While on the road this week I was lucky to spend a lot of time with customers, all perfectly organized by my good friends Moises and Jesus from VMware Spain. I want to share one particular customer discussion with you which I think is a good learning for all of us in the container space.
“We cannot solve our problems with the same thinking we used when we created them.”
One customer told me about a problem he was facing when containerizing a JBoss application. The architecture at a very high level looked like this:
The workflow can be described as follows:
- A business “producer” sends data to a pre-processor (JBoss on Linux)
- A JBoss “pre-processor” instance processes the item and acquires a Kerberos token from Active Directory to authenticate the Linux user against the NFS server via PAM
- After successful authentication the file is saved on the NFS server
- A JBoss “post-processor”, also using Kerberos auth, periodically polls this NFS share for new pre-processed files to perform additional steps
- The output from the “post-processor” is also saved to NFS
- A business “consumer” periodically scans the NFS server for new post-processed files (Kerberos authentication omitted here as it’s not relevant for our discussion)
Note: The situation was bit more complex, e.g. different business units were involved, the NFS share was also exported as SMB share for some Microsoft Windows clients and a lot more…
You might already spot several challenges here, but this communicate by sharing memory architecture is still pretty common in the enterprise. And it has worked well for many years, so we shouldn’t blame the architects. However, as demand from the business for this service increased, the IT architecture team wanted to containerize the JBoss instances to leverage all the benefits of containers and container orchestration (in this case Kubernetes). E.g. faster deployments, application isolation, increased host utilization (binpacking), automatic scaling and health checking, minimize operational overhead at the OS level (installation, patching, configuration), etc.
The customer told me about the challenges to properly get NFS and Kerberos running when the JBoss instances were instantiated as containers. Besides the fact to get an NFS client properly set up in the container (packaging, kernel modules, permissions), they also had trouble with UID/GID mappings (which can be very dynamic), Kerberos authentication and PAM on a host that could potentially run multiple JBoss instances now.
To overcome these problems in the container world, they were thinking about statically injecting UIDs/GIDs, HostPath mounts, taints and tolerations (to just run one JBoss instance on each kubelet), etc. None of them really worked, being hard to implement (scripts) or had several security flaws.
Note: If you search Google for “NFS, Docker and Kerberos” you’ll find many blog posts (like this great writeup) or forum entries how to do it. I am not saying it can’t be done (BASH FTW). All I’m saying is that perhaps there’s a cleaner and more future-proof approach 😄.

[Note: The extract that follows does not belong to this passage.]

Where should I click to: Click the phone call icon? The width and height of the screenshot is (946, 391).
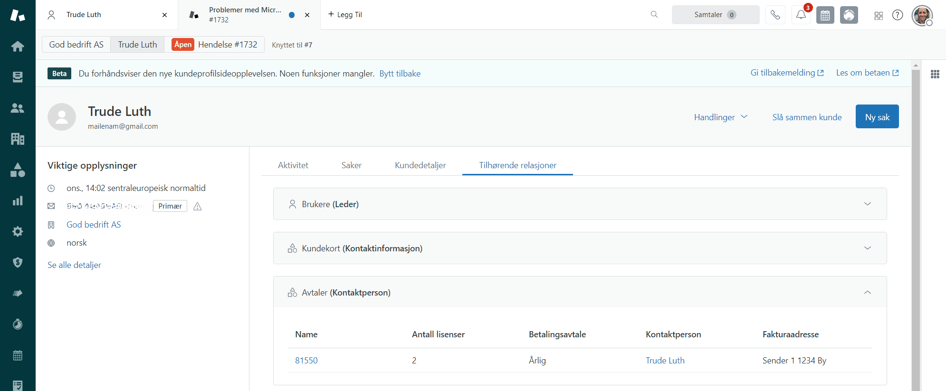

This whole discussion reminded me of an article Kelsey Hightower wrote in 2015: 12 Fractured Apps. If you haven’t read it, please do so. It basically comes down to first trying to solve the problem of containerizing a “legacy” application with scripting magic around the container. And then Albert ehm Kelsey explains how to do it right: Fix the app by following the best practices in the Twelve-Factor App Manifesto 😄.
In the modern era, software is commonly delivered as a service: called web apps, or software-as-a-service. The twelve-factor app is a methodology for building software-as-a-service apps […]. The twelve-factor methodology can be applied to apps written in any programming language, and which use any combination of backing services (database, queue, memory cache, etc).

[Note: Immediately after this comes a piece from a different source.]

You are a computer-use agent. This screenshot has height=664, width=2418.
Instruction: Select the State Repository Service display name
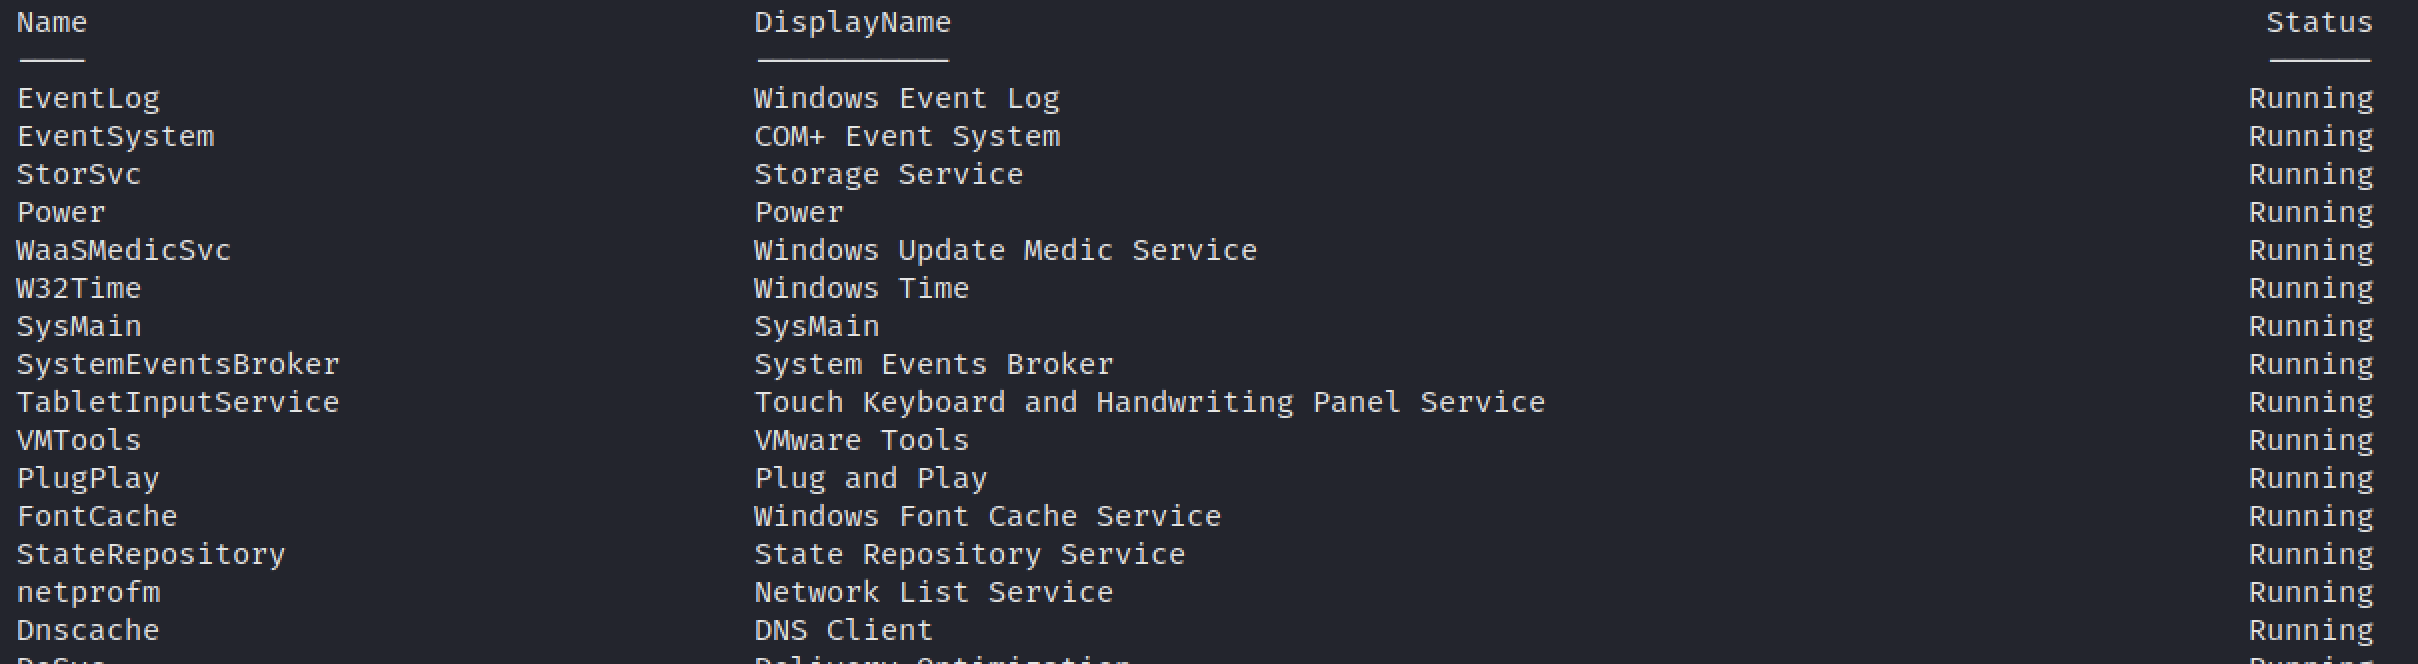point(969,555)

After I showed them Kelsey’s article, they were pretty open to other solutions. So we talked about decoupling the JBoss instances from the shared storage system by taking an event-driven approach. Fortunately the architects knew of this architectural pattern and we came up with a simple, yet elegant solution for the problem.
Again, the workflow can be described as follows:
- Business “producers” send data to an automatically scaled (Kubernetes) pool of pre-processors (JBoss on Linux)
- A Jboss instance processes the item and submits it to a pre-processing queue
- A pool of automatically scaled (Kubernetes) post-processors (JBoss) polls this queue for new items and processes them (1:1)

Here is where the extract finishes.